> [What you have to do]: Only the lines below, from the one with "A division of" through the one with "[The Boatsheds Art", are to be written out, exactly.

> [The input]:
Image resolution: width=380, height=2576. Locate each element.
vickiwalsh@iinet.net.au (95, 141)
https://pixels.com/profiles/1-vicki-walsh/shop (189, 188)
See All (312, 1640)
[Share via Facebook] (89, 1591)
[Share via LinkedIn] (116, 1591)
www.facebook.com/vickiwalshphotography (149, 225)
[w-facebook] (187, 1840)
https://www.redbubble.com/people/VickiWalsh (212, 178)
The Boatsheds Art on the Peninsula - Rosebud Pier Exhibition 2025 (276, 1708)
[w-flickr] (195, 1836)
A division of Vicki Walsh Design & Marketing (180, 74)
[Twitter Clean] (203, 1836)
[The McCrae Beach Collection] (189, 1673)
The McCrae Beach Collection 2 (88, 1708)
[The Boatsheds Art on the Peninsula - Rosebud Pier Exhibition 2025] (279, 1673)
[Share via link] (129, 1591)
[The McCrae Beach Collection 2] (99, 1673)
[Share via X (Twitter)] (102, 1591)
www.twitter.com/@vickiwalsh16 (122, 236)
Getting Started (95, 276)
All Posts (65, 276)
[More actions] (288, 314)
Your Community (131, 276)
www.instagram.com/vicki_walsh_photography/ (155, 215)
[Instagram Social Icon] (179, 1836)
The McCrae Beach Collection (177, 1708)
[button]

> [Response]:
A division of Vicki Walsh Design & Marketing (180, 74)
[Twitter Clean] (203, 1836)
[The McCrae Beach Collection] (189, 1673)
The McCrae Beach Collection 2 (88, 1708)
[The Boatsheds Art on the Peninsula - Rosebud Pier Exhibition 2025] (279, 1673)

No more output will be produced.